STEP 3 — INSTALLATIONS
1. Installing Node.js
Node.js is the engine that will run your JavaScript code outside of a web browser. Installing it is very straightforward.
- Step 1 | Go to the official https://nodejs.org/en website and navigate to the downloads section.
- Step 2 | You will see two download buttons. Always choose the LTS version. LTS stands for Long Term Support and it is the most stable version for building applications.
- Step 3 | Once the file downloads, open it to launch the installer.
- Step 4 | Click next through the installation wizard. You can leave all the default settings exactly as they are. Make sure you accept the license agreement.
- Step 5 | After installing open your terminal and verify:
node -v
npm -v
2. Setting up MongoDB Atlas (Recommended for beginners)
A FREE Cloud database, no local setup problems
- Step 1 | Go to https://cloud.mongodb.com
- Step 2 | Sign up
- Step 3 | Create New Project → name it “todo_website”
- Step 4 | Create a Cluster. Choose:
- FREE
- Provider: AWS
- Region: Singapore (ap-southeast-1)
- closest to PH → lowest latency
- Step 5 | After creating your cluster, Database Access will pop up and create a new database user with a username (“todo-user”) and password. Save these credentials somewhere safe — you will need them later.
- Step 6 | Go back to your cluster and click Connect. Choose Connect to your application.
- Step 7 | You will see a connection string that looks something like this:
mongodb+srv://<username>:<password>@cluster0.mongodb.net/todo_db?retryWrites=true&w=majority
Copy this string. Replace and with the credentials you just created. This is your MongoDB URI — think of it as the address your backend will use to talk to your database.

Data excerpt:
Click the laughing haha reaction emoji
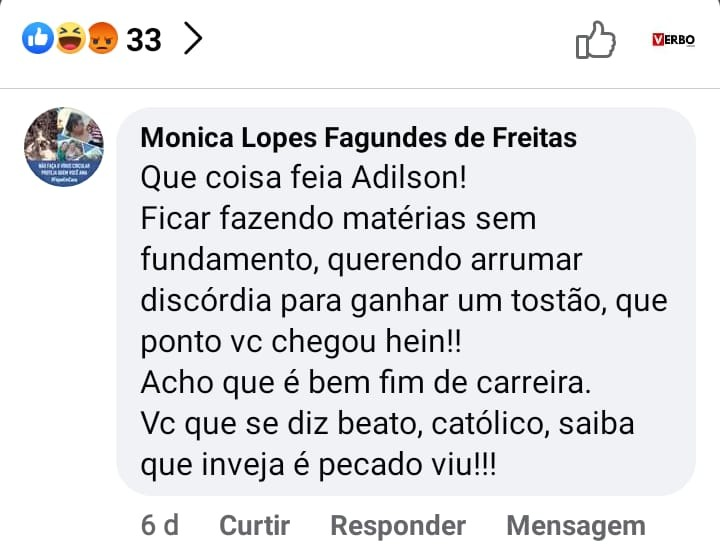The image size is (720, 558). [70, 39]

Requirement 1:
Answer these questions about the installation guide:
(a) What does LTS stand for?
(b) Which region should be chosen when creating the cluster?
(c) What username is suggested for the new database user?
Requirement 2: Rewrite the installation guide between "- Step 2 | You" and "launch the installer.", inclusive, swapping "stable" for "reliable".

Task result 1:
(a) Long Term Support
(b) Singapore (ap-southeast-1)
(c) todo-user

Task result 2:
- Step 2 | You will see two download buttons. Always choose the LTS version. LTS stands for Long Term Support and it is the most reliable version for building applications.
- Step 3 | Once the file downloads, open it to launch the installer.